_Exercise directions:_ What is needed here is an exact repetition of the records below, beginning at the line that has "Click the XYZ" and stopping after the line that has "Screen dimensions: 1040x401".

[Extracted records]
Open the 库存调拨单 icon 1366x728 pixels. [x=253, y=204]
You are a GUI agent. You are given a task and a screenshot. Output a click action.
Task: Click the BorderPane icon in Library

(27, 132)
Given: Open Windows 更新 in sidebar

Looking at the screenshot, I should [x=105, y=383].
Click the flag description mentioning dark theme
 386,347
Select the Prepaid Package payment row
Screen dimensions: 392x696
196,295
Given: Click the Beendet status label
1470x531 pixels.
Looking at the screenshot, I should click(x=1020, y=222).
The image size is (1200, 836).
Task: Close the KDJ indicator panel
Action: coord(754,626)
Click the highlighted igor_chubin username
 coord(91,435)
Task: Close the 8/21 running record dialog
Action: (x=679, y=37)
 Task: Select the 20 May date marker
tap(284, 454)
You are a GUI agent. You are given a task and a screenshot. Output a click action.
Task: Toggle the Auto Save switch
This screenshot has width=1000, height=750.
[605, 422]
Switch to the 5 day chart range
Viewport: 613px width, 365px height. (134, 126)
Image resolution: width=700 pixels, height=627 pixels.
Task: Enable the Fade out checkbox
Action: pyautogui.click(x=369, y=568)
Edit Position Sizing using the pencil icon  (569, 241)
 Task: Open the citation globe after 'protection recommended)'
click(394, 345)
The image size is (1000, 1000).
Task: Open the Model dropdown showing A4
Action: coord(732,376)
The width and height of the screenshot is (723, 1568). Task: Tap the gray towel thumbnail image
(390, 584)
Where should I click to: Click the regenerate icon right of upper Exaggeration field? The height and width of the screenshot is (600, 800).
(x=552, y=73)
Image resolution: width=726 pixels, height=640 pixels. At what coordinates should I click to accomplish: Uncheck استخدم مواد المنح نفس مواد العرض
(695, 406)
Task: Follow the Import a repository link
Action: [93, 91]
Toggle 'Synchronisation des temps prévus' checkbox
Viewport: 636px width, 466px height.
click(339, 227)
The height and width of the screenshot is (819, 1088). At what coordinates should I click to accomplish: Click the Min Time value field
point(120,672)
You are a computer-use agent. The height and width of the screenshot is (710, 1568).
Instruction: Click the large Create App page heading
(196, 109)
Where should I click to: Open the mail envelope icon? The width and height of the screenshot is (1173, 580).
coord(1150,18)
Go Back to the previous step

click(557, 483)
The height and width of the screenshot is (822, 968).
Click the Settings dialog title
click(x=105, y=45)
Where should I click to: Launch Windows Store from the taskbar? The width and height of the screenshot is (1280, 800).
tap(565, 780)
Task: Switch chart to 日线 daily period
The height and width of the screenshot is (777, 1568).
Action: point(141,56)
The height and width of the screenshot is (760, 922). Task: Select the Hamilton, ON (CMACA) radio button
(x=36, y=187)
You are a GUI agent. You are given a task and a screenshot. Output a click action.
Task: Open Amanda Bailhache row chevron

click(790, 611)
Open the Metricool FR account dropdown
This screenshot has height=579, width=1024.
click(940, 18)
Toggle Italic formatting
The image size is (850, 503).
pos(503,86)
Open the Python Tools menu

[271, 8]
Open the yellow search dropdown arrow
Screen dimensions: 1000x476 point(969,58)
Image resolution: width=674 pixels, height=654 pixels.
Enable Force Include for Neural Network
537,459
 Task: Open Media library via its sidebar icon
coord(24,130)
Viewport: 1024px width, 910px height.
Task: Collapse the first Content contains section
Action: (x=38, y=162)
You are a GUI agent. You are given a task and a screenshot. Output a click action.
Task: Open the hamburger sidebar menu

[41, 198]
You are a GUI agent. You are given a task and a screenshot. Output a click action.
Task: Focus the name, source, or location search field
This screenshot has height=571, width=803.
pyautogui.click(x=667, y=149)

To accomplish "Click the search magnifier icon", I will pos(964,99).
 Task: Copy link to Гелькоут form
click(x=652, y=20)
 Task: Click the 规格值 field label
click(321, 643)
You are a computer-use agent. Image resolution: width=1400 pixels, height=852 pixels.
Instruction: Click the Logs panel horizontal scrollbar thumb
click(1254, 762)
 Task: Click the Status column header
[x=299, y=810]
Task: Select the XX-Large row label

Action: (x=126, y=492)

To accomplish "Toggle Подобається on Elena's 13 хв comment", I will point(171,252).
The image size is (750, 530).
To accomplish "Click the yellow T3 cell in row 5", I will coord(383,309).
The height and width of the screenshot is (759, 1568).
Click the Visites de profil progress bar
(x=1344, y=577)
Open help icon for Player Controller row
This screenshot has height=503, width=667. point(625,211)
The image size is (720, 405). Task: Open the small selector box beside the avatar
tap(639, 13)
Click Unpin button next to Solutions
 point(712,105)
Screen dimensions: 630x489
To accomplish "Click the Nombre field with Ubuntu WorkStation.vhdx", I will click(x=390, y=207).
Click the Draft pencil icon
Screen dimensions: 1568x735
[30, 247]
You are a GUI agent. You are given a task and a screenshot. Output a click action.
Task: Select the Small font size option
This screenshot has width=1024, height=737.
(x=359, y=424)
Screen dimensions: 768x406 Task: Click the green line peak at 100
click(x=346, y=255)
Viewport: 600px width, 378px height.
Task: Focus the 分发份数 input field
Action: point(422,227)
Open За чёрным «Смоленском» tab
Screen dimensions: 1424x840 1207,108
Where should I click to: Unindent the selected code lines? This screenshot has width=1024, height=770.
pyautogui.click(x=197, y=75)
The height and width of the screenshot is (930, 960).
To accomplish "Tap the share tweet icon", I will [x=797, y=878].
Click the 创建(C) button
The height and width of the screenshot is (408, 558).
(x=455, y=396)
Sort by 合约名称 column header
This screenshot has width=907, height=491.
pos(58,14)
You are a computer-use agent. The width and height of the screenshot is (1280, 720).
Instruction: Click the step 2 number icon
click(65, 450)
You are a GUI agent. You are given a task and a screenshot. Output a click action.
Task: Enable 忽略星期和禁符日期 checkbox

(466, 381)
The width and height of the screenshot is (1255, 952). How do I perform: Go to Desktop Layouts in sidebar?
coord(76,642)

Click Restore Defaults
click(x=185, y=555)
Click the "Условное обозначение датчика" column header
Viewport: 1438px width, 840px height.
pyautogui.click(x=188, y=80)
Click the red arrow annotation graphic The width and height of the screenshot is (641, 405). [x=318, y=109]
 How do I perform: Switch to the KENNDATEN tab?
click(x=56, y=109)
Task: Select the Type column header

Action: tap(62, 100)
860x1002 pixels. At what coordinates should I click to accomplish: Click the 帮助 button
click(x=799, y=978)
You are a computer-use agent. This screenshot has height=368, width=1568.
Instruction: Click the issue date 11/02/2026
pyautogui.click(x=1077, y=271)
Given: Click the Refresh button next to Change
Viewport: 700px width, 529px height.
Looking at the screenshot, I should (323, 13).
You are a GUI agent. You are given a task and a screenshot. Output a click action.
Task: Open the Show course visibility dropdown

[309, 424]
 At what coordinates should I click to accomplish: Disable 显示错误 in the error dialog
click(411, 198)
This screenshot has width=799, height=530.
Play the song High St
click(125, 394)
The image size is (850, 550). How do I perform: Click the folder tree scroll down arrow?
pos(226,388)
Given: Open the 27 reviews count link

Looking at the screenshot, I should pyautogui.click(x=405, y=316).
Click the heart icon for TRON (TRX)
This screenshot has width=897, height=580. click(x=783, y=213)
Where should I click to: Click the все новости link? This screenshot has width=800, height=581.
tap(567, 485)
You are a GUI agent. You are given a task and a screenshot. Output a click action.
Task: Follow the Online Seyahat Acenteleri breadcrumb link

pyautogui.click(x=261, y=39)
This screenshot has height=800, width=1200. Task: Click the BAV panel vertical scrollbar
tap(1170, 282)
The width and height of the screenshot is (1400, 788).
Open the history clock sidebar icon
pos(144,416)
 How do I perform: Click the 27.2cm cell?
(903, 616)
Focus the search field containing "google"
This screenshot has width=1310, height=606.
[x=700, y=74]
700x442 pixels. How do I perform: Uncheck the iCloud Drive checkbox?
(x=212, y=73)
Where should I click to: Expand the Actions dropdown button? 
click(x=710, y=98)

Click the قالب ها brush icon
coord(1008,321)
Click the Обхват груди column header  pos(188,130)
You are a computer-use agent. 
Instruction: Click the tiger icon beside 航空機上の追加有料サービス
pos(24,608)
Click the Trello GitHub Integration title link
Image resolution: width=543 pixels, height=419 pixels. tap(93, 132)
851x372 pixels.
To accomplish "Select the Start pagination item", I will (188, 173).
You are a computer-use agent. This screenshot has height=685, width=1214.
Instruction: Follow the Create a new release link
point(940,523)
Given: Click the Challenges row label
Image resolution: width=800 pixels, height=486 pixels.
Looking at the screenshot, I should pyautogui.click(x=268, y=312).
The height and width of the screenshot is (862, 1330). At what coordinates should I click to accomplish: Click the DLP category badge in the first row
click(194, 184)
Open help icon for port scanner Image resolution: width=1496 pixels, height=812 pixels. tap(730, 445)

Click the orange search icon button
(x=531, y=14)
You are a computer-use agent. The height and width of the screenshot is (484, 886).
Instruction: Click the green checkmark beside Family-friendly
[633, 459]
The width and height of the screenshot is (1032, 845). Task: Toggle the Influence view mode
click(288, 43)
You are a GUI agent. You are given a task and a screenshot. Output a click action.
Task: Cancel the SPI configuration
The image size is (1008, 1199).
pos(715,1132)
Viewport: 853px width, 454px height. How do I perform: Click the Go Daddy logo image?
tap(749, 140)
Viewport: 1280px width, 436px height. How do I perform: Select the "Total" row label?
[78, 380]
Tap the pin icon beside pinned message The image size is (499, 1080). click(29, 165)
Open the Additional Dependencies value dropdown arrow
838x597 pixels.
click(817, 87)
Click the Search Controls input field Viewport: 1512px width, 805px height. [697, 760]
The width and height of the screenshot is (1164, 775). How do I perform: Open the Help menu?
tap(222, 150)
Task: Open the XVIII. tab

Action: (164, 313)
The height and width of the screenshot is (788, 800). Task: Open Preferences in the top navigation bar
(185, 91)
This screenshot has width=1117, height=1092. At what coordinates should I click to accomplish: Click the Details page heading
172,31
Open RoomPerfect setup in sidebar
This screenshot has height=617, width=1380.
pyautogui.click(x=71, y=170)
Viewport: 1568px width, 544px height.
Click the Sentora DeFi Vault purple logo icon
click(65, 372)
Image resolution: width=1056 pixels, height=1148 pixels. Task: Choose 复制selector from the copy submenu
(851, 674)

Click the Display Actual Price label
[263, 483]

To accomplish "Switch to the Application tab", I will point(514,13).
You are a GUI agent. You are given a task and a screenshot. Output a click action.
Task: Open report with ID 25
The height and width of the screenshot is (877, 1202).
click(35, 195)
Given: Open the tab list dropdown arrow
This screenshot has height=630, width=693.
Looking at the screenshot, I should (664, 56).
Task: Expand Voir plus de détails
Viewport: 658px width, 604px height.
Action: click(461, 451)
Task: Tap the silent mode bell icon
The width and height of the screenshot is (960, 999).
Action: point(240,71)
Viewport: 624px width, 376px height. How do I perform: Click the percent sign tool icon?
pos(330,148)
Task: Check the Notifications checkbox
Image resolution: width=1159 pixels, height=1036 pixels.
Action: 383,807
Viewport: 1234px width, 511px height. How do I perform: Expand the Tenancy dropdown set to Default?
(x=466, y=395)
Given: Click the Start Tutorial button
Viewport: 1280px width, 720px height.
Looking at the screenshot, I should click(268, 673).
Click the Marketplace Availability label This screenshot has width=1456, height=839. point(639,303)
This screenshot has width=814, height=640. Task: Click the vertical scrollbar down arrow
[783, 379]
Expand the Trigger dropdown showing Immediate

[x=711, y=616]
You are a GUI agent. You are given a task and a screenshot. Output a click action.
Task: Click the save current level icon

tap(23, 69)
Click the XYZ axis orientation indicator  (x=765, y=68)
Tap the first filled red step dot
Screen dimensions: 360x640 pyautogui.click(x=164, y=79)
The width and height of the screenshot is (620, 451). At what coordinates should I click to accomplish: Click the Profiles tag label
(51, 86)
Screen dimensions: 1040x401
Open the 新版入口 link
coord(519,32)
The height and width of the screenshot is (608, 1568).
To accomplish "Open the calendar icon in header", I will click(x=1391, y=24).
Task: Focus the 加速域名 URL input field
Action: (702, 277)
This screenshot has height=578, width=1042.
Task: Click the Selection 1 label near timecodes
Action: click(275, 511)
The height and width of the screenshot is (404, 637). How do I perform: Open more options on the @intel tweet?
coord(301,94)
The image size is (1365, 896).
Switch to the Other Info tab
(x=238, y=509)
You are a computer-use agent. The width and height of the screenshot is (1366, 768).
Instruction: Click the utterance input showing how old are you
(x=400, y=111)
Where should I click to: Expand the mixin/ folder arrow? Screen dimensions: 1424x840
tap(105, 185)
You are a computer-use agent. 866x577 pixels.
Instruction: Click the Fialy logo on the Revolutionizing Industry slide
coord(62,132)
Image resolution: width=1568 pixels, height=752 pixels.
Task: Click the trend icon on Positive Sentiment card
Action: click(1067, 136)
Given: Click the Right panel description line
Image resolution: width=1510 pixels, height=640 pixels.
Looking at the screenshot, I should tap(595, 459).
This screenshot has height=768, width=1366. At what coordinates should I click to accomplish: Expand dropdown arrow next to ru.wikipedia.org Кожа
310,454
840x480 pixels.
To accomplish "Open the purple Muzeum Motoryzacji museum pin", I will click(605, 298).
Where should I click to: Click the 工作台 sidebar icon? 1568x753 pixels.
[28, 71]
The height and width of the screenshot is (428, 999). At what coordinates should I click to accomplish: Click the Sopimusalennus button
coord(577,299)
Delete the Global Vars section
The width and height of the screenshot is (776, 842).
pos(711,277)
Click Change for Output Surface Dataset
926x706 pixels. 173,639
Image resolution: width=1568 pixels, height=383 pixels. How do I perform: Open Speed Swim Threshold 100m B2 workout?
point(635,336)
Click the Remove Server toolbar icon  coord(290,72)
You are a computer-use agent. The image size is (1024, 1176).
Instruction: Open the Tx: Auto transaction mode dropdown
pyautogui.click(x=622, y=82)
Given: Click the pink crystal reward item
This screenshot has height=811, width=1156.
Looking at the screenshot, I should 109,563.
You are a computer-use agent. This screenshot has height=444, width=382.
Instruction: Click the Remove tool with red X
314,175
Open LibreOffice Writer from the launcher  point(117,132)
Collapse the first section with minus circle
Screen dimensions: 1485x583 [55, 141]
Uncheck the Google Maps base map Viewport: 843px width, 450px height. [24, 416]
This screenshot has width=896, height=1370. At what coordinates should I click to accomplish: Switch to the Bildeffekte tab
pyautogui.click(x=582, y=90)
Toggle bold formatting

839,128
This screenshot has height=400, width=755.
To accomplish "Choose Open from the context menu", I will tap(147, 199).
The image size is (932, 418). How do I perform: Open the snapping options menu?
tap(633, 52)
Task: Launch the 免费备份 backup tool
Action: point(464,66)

_Problem solution:_
Click the XYZ axis orientation indicator  (x=765, y=68)
Tap the first filled red step dot
Screen dimensions: 360x640 pyautogui.click(x=164, y=79)
The width and height of the screenshot is (620, 451). At what coordinates should I click to accomplish: Click the Profiles tag label
(51, 86)
Screen dimensions: 1040x401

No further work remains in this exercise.